**BRANO PROPOSTO**
%%
La politica provinciale, da parte sua, ha dato segno di voler mettere mano ad una situazione incompatibile i valori democratici e antifascisti che tengono unito il Paese sotto la Costituzione nata proprio dalla lotta al nazifascismo. Il consigliere del Gruppo Misto Alex Marini ha infatti depositato un'interrogazione alla giunta chiedendo che si facesse luce sulla questione e che si procedesse al più presto alla sostituzione dell'odonimo.
Indubbiamente, il primo passo spetterebbe più che alla giunta provinciale al Consiglio comunale e alla giunta tionesi. Sono loro, infatti, che dovrebbero prendersi carico della questione, cominciando a lavorare per l'eliminazione di una denominazione che è sopravvissuta per decenni ma che non ha, né aveva dal 1945 in poi, più motivo di esistere. Chi era infatti Italo Balbo?
%%
**ESERCIZIO A**
Riscrivi in forma più breve il paragrafo del brano che comincia con «La politica provinciale», mantenendone i fatti principali.
**ESERCIZIO B**
Rispondi per favore alle seguenti domande sul brano, una per riga:
(i) A quale gruppo appartiene il consigliere Alex Marini?
(ii) A chi spetterebbe il primo passo, più che alla giunta provinciale?
(iii) Da quale anno in poi la denominazione non aveva più motivo di esistere?

**DATI FORNITI**
%%
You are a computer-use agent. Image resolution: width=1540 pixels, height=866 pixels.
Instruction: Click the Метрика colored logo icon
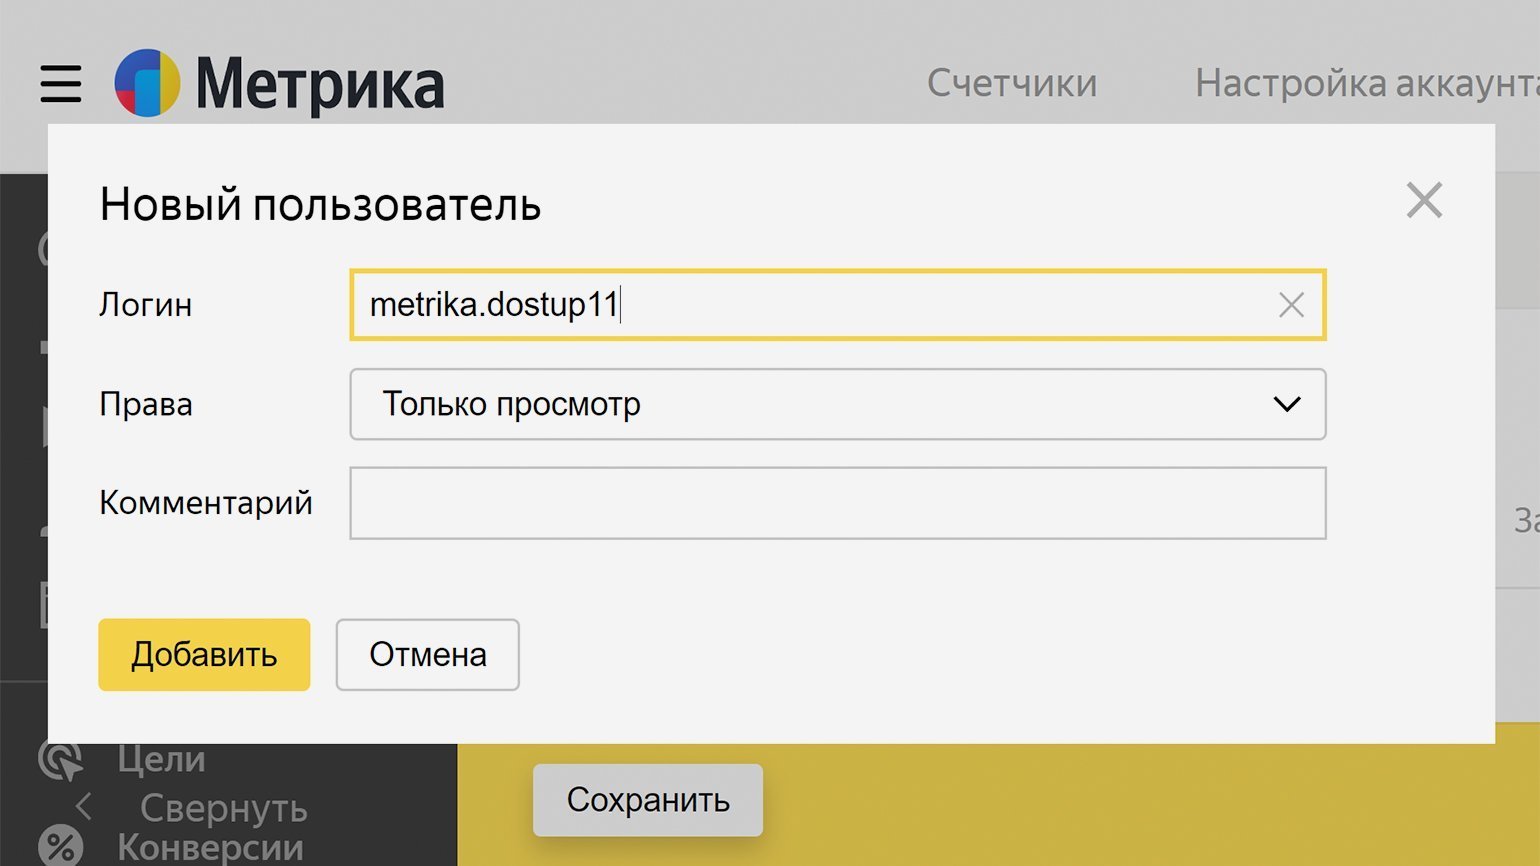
%%
**RISPOSTA A**
La politica provinciale ha mostrato di voler intervenire su una situazione incompatibile con i valori democratici e antifascisti della Costituzione. Il consigliere del Gruppo Misto Alex Marini ha presentato un'interrogazione alla giunta per chiedere chiarezza sulla questione e la sostituzione dell'odonimo al più presto.

**RISPOSTA B**
(i) Al Gruppo Misto.
(ii) Al Consiglio comunale e alla giunta tionesi.
(iii) Dal 1945.